Materials provided Block Start
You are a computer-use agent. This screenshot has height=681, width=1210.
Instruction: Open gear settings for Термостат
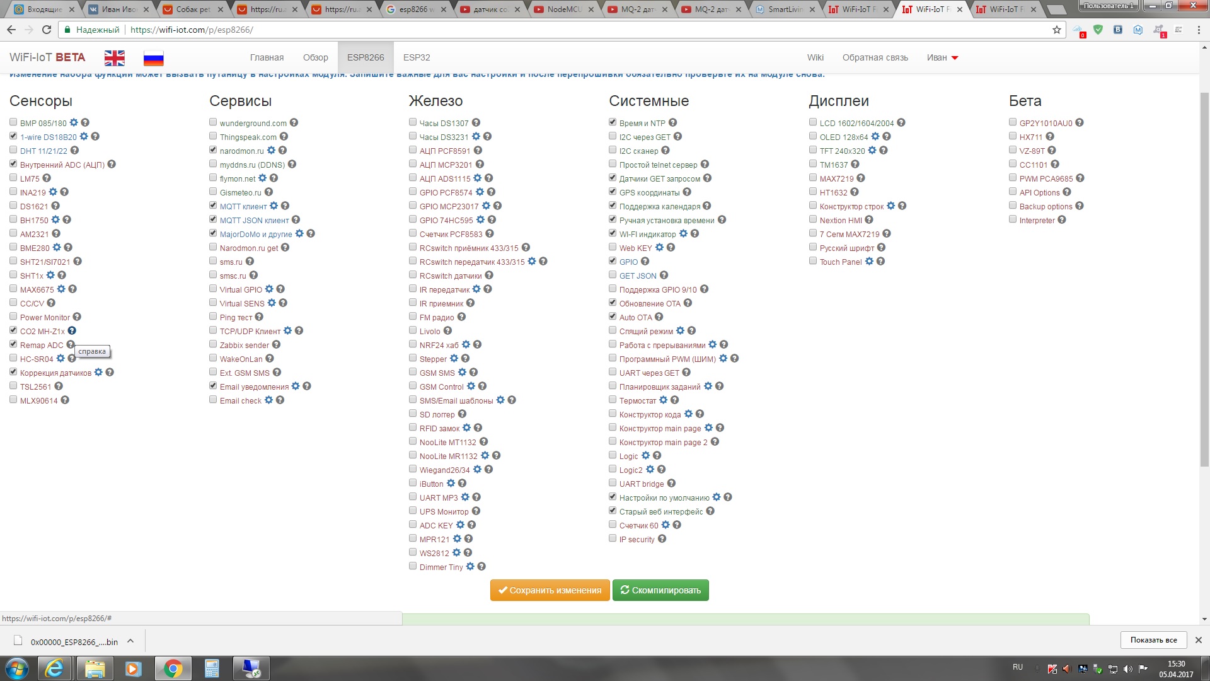coord(663,400)
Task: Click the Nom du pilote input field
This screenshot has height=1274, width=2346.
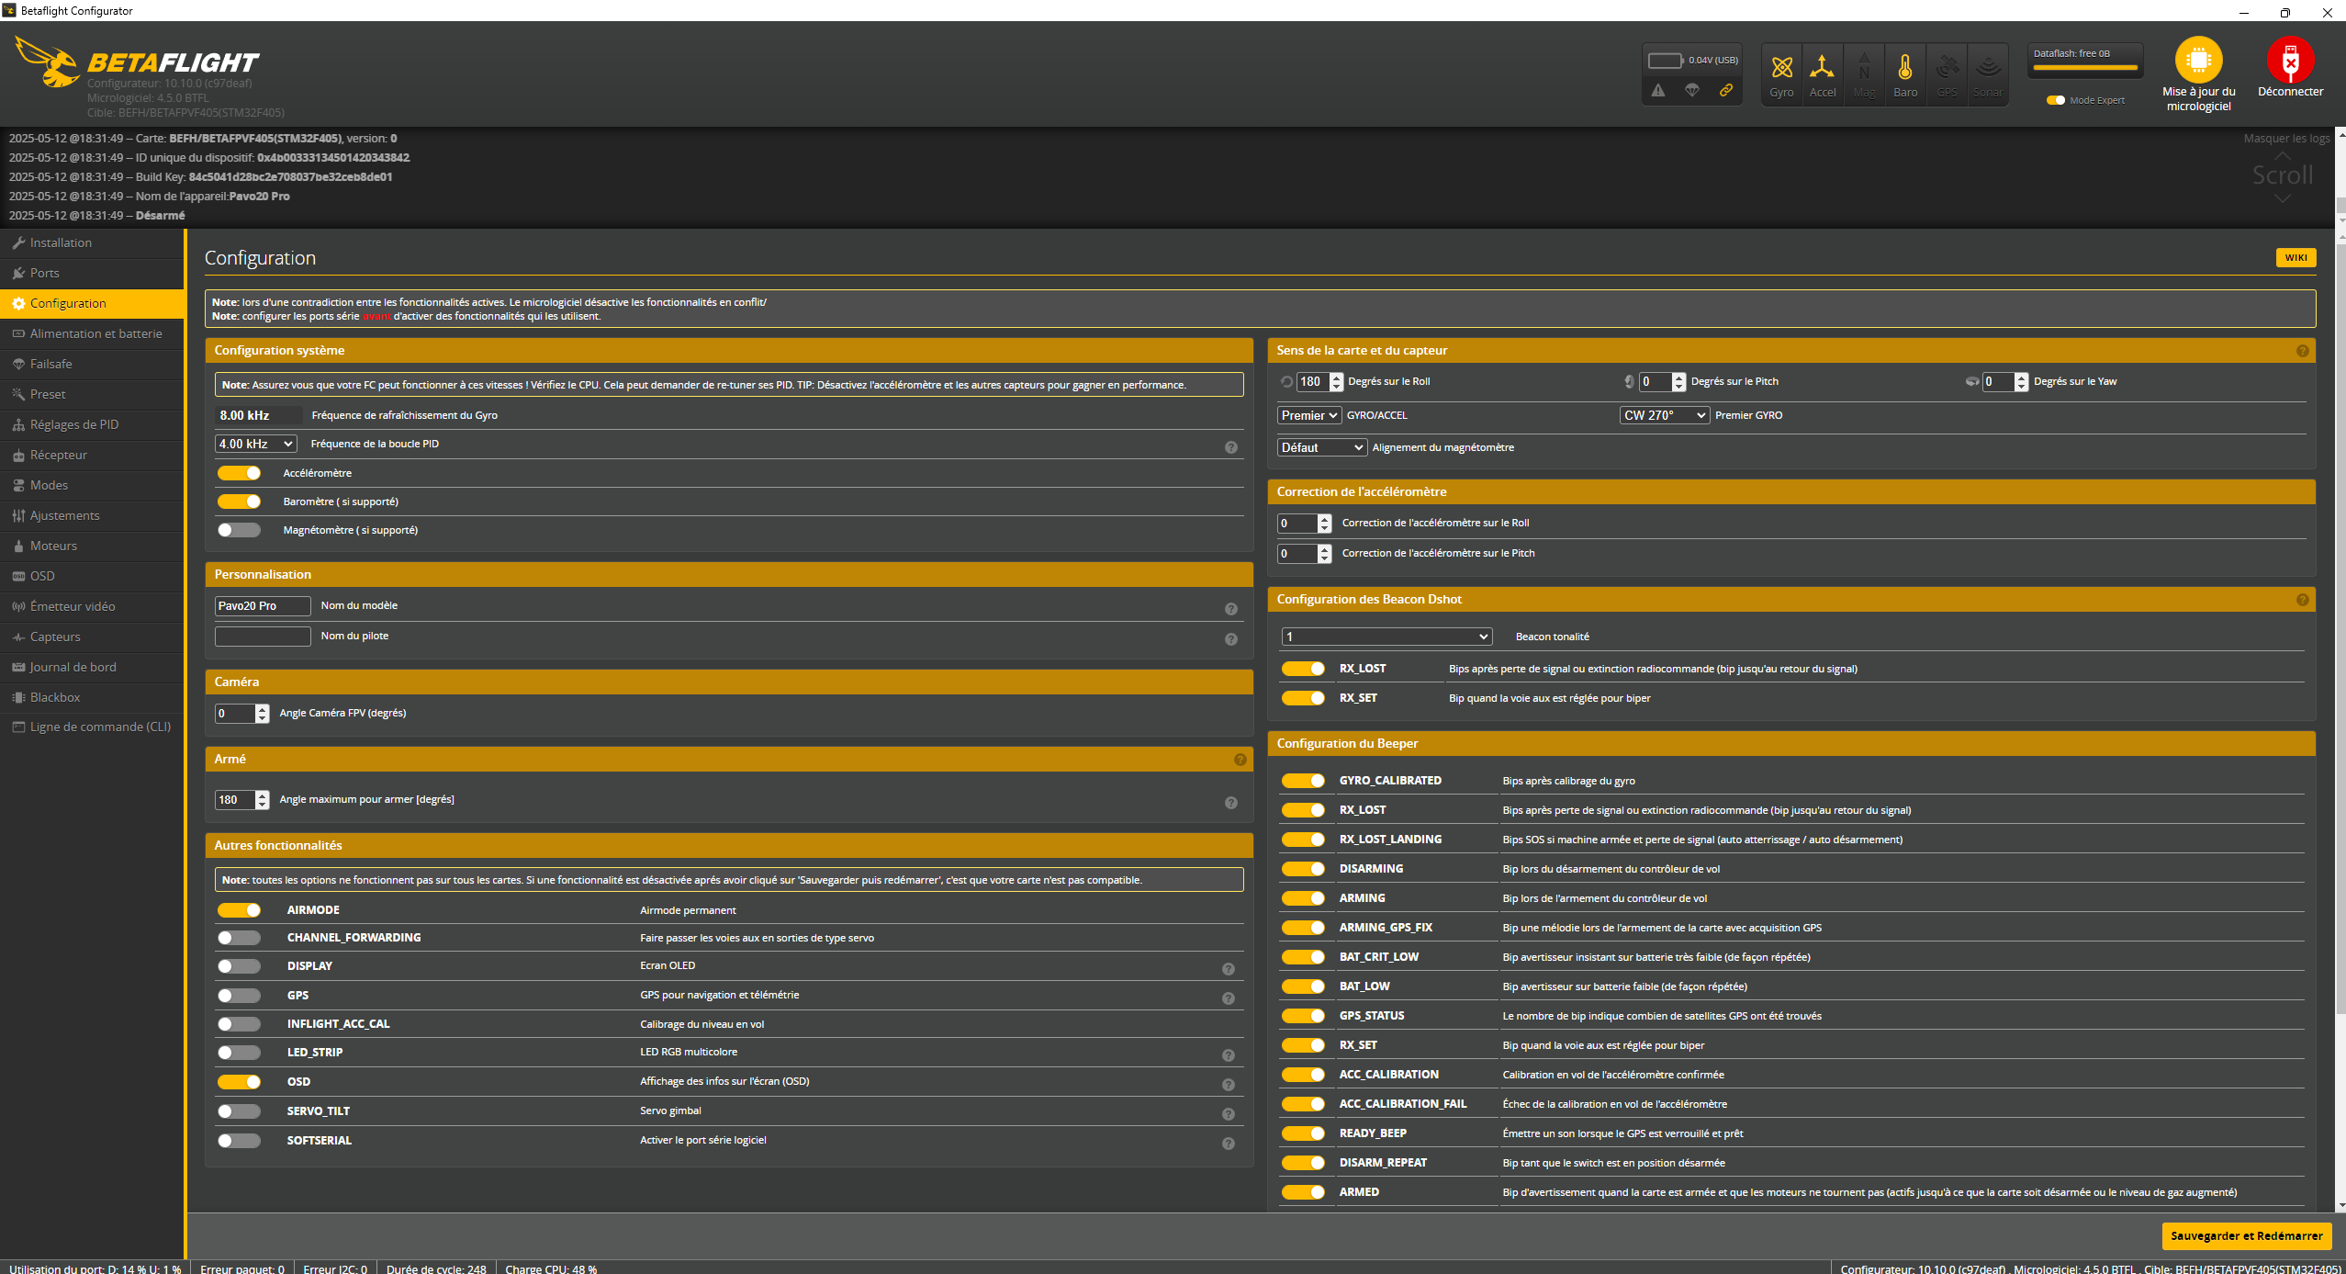Action: (x=263, y=636)
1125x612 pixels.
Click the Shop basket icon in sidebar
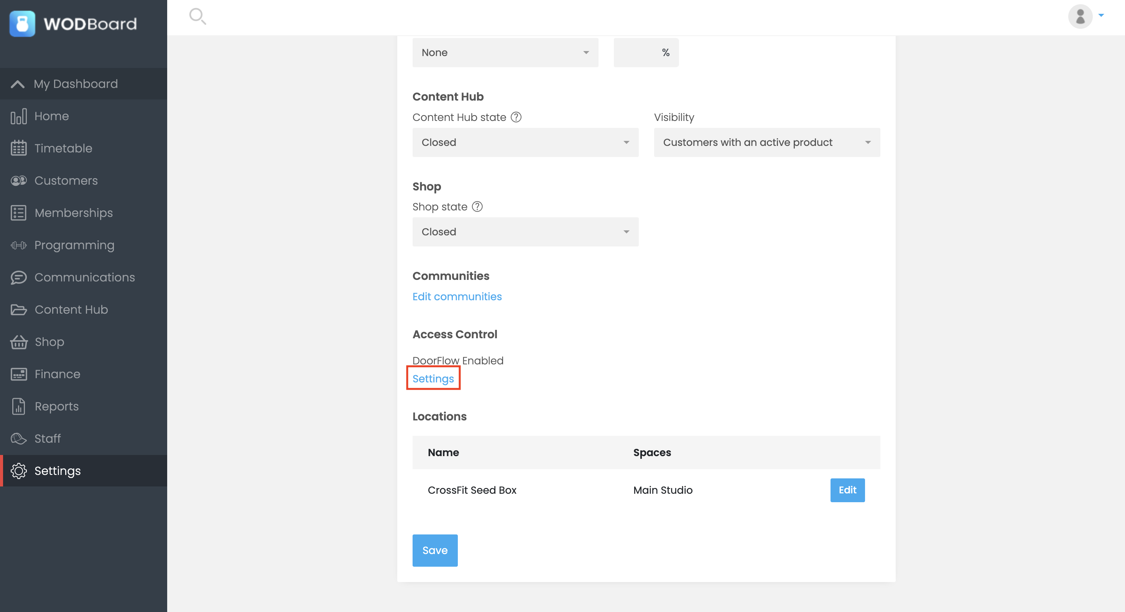click(x=18, y=342)
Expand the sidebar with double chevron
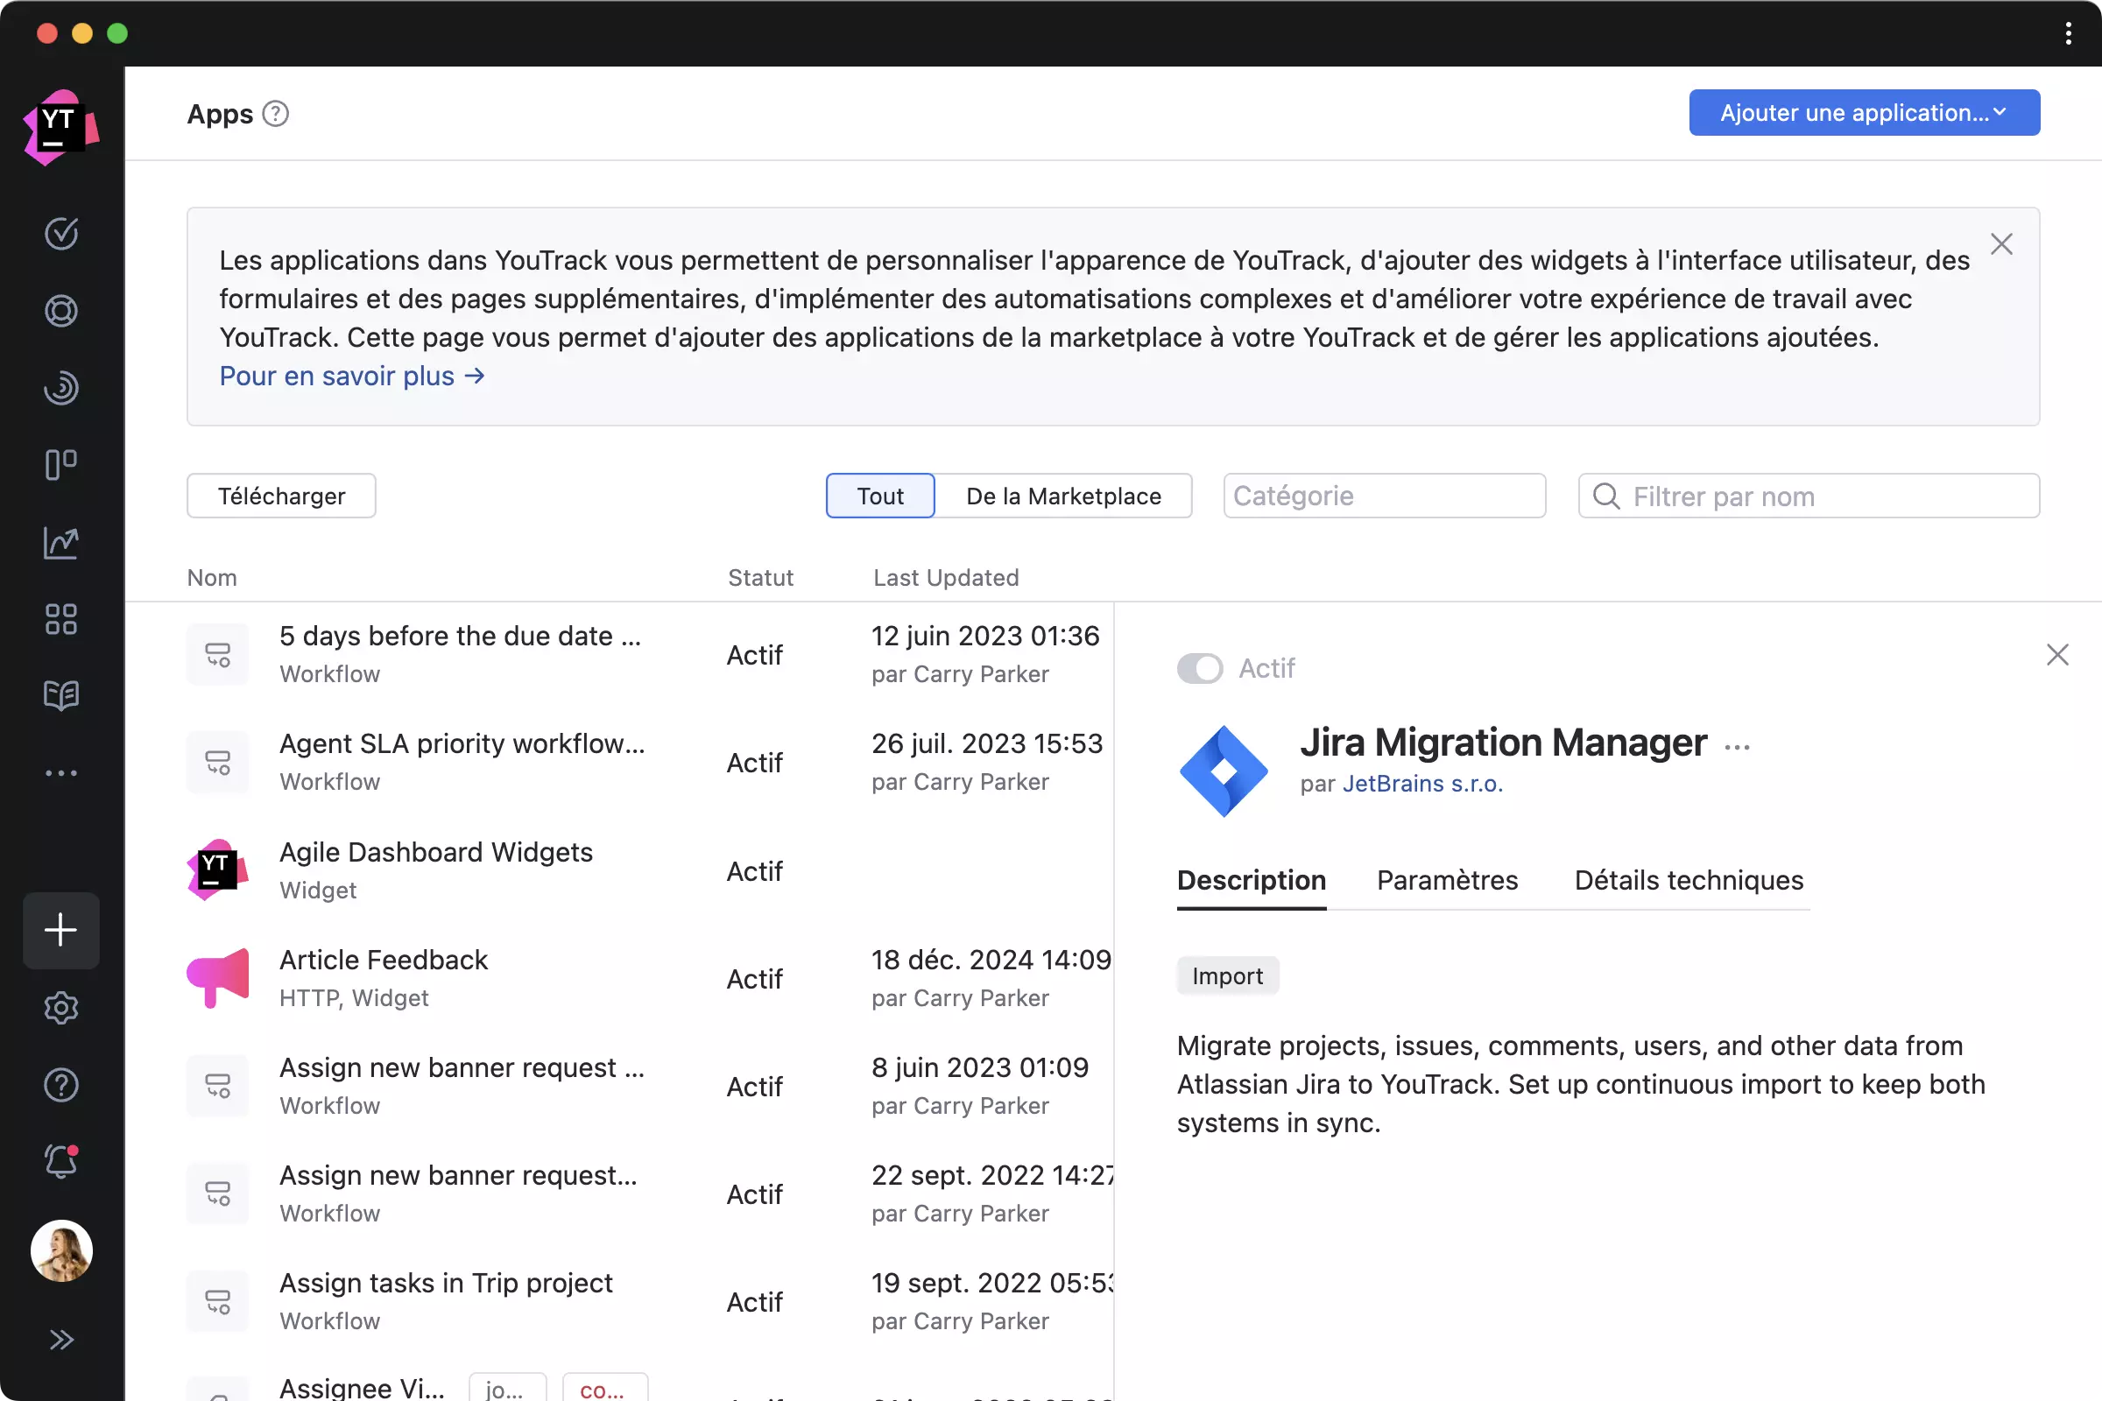This screenshot has width=2102, height=1401. pos(61,1339)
Materials provided Block End
> **What to produce**
Please set down every line of the listing verbatim, excluding its pictures.

> **Written answer**
You are a computer-use agent. This screenshot has height=681, width=1210.
Instruction: Open gear settings for Термостат
coord(663,400)
Task: Click the Nom du pilote input field
This screenshot has height=1274, width=2346.
Action: (x=263, y=636)
1125x612 pixels.
Click the Shop basket icon in sidebar
click(x=18, y=342)
Expand the sidebar with double chevron
This screenshot has width=2102, height=1401. pos(61,1339)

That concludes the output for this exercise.